Os recursos financeiros e os compromissos continuam insuficientes. Dados mais
recentes disponíveis sobre os recursos que são alocados para os programas de combate à
tuberculose (US$ 3 bilhões, em 2009) e pesquisa (US$ 483 milhões, em 2007) são
absolutamente insuficientes, se comparados aos US$ 5 bilhões necessários aos
programas, em 2009, e os US$ 2 bilhões para a pesquisa, em 2007. De acordo com os
níveis atuais de financiamento, as metas estabelecidas pelo Plano Global de Combate à
TB (2006-2015) não serão cumpridas até 2015. É necessário que os doadores
internacionais e os governos nacionais invistam em novos diagnósticos, vacinas e
tratamentos, que comecem a lidar com o sofrimento e com a ameaça crescente da TB.
São poucas as respostas com base em direitos, enquanto que as necessidades dos
mais marginalizados continuam a ser ignoradas. Embora o respeito pelos direitos
humanos e a promoção de saúde pública sejam mais eficientes quando atuam
conjuntamente, os programas de combate à TB e, especialmente à TBMR, não têm se
esforçado por obter um equilíbrio ideal entre os dois. Além disso, serviços e assistência
acessíveis e de qualidade aos mais vulneráveis e marginalizados socialmente, inclusive
privados da liberdade, usuários de drogas, refugiados e trabalhadores migrantes, não são
disponibilizados ou são extremamente limitados.

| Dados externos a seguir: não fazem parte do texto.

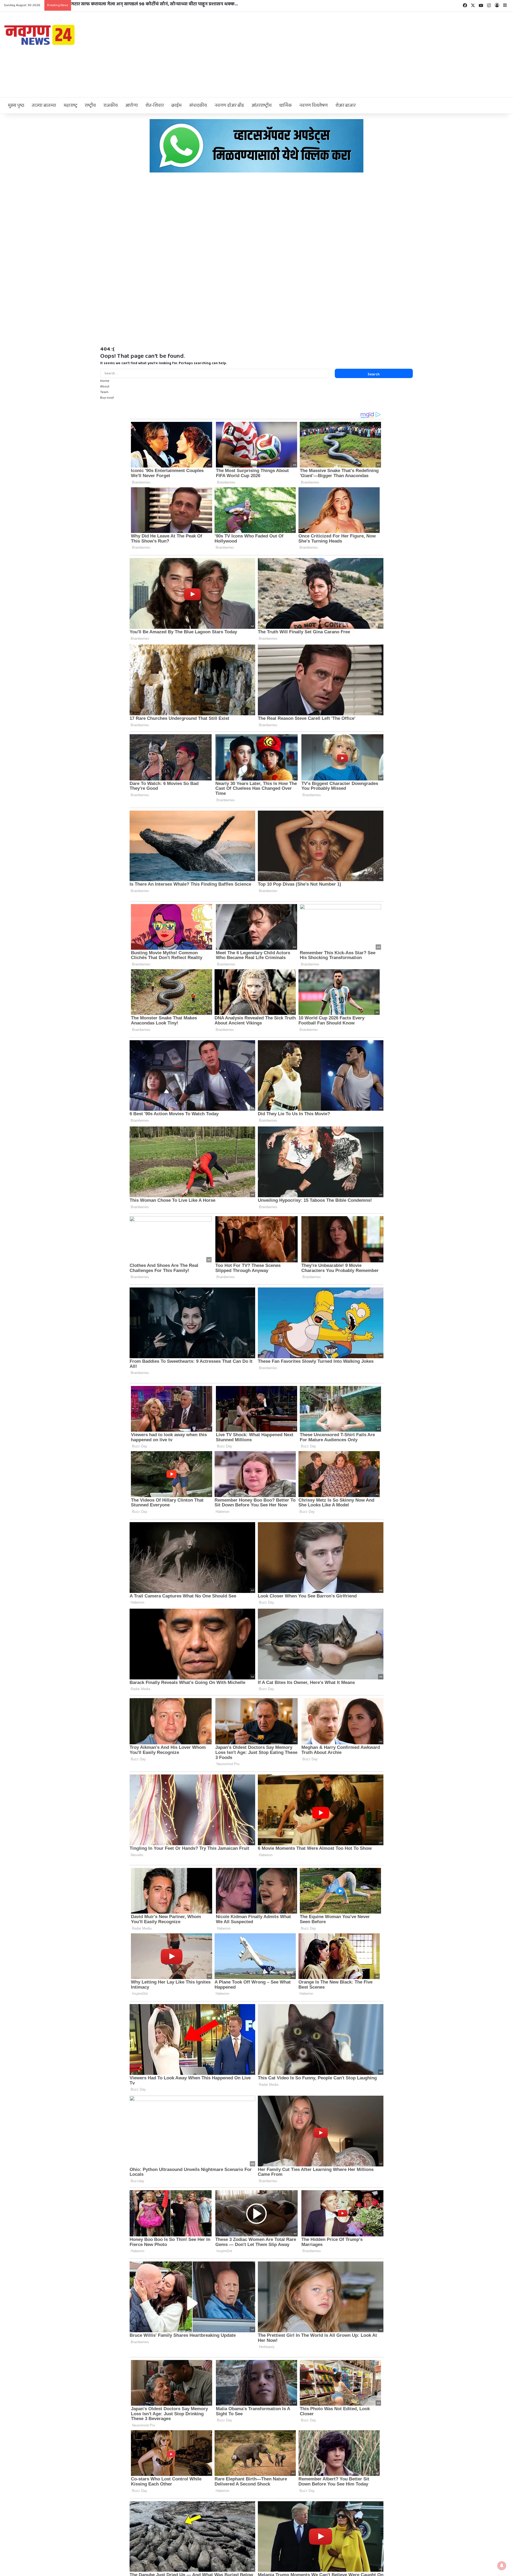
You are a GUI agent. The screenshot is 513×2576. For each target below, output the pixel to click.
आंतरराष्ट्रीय (261, 105)
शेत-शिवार (154, 105)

Continua fraca a participação efetiva da sociedade civil no desenvolvimento e na
implementação de políticas e de programas. As contribuições e perspectivas da
sociedade civil quanto à TB continuam relativamente ausentes da maior parte da defesa
de interesses em recursos, políticas, programas e tomada de decisões, especialmente no
nível do país.
Em vista da situação atual, recomendamos aos governos, doadores e influenciadores de políticas
globais, pesquisadores e ativistas simpatizantes da sociedade civil que:
 ajam com sentido de urgência e se aliem com diferentes parceiros para criar e
implementar planos nacionais coerentes que contenham metas claras, para exibir uma
resposta consistente à TB;
 invistam os US$ 44 bilhões necessários ao controle da TB entre 2009 e 2015, cumprindo
na íntegra a promessa do Plano Global, e pelo menos mais US$ 2 bilhões anuais para a
pesquisa em TB, urgente e não abordada pelo plano.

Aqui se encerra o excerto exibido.